The fierce response to Leo’s words represents a historic shift in the religious sensibility of American Catholicism, away from the communal toward a radical individualism, from the universal to a tribal nationalism. MAGA Catholics act as if they are arguing with some guy dressed in white running an NGO in Rome; they are in fact rejecting what the pope speaks for, and from: a tradition developed over centuries and a “sense of the faithful” representing some 1.4 billion other Catholics around the world (U.S. Catholics constitute just five percent of the Church).
The wealth and influence of U.S. Catholics has certainly contributed to this mindset, giving many an outsized view of their own might and righteousness. Some, like the bloviating Fox News anchor Sean Hannity, may declare themselves done with Catholicism. But most will stick around, while continuing to believe that, whatever any pope says, they themselves know best. Even if Trump falls out of favor with American Catholics, as he has with nearly every other sector of the electorate, what was once a phantom heresy will remain an uncomfortable reality.

_ _ _ _ _

- Activity 1
Reproduce the passage on American Catholicism between "The fierce response" and "of the Church).", inclusive, substituting "narrow nationalism" for "tribal nationalism".
- Activity 2
According to the passage on American Catholicism, why are MAGA Catholics doing more than arguing with one man in Rome?

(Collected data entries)

_ _ _ _ _

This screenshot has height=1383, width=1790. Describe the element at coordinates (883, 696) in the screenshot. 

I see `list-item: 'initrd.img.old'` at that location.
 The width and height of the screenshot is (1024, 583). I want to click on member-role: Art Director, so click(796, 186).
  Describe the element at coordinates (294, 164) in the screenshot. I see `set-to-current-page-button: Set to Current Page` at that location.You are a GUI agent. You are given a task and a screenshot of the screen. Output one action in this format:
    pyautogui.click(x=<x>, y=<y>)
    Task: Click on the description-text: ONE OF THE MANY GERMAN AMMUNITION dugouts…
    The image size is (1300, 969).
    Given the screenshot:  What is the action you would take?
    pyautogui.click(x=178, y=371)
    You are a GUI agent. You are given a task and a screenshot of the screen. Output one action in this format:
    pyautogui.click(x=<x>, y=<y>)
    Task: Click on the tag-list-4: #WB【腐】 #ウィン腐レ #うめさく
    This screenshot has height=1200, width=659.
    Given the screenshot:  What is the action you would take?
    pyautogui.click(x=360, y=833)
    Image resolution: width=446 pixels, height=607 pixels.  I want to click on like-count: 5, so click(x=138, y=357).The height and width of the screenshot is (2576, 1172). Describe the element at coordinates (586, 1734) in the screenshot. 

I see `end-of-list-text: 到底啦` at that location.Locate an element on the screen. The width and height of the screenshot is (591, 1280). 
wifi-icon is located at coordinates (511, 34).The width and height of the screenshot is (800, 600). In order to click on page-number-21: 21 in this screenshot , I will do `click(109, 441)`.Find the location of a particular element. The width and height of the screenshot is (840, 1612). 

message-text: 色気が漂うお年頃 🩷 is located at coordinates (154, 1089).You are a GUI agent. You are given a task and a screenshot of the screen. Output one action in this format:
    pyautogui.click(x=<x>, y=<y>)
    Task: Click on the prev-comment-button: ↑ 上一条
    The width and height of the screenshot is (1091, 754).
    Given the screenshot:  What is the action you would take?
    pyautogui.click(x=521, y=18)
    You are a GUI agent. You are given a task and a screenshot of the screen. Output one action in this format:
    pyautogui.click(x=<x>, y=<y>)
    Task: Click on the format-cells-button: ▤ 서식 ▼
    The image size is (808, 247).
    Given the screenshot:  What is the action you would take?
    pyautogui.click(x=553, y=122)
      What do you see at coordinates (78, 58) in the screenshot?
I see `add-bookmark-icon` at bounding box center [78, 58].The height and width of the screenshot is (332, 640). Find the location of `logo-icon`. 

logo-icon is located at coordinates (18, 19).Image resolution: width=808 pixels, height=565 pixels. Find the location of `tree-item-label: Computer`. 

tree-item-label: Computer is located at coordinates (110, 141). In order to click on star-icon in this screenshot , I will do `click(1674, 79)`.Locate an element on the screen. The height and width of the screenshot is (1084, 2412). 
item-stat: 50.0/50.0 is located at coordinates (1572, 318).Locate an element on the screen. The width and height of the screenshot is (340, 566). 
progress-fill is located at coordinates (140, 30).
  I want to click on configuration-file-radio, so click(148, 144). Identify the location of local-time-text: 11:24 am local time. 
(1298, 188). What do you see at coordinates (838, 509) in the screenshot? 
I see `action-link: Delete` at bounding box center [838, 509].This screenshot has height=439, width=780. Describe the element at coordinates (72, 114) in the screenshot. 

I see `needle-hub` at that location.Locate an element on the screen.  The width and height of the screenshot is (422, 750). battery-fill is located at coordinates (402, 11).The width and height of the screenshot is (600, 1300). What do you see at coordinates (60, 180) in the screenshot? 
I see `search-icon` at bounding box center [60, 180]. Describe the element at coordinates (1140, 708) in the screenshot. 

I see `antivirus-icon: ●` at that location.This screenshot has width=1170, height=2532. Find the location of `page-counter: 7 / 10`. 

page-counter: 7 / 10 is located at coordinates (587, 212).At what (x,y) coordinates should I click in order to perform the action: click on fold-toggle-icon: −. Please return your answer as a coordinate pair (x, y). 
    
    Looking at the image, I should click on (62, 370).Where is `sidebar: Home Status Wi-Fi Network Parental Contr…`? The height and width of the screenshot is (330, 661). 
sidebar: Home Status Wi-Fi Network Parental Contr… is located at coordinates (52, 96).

_ _ _ _ _

- Exercise result 1
The fierce response to Leo’s words represents a historic shift in the religious sensibility of American Catholicism, away from the communal toward a radical individualism, from the universal to a narrow nationalism. MAGA Catholics act as if they are arguing with some guy dressed in white running an NGO in Rome; they are in fact rejecting what the pope speaks for, and from: a tradition developed over centuries and a “sense of the faithful” representing some 1.4 billion other Catholics around the world (U.S. Catholics constitute just five percent of the Church).

- Exercise result 2
The pope speaks for a tradition developed over centuries, and from it. He also speaks for a "sense of the faithful" representing some 1.4 billion other Catholics around the world. By rejecting his words, MAGA Catholics are rejecting that tradition and that worldwide body of believers.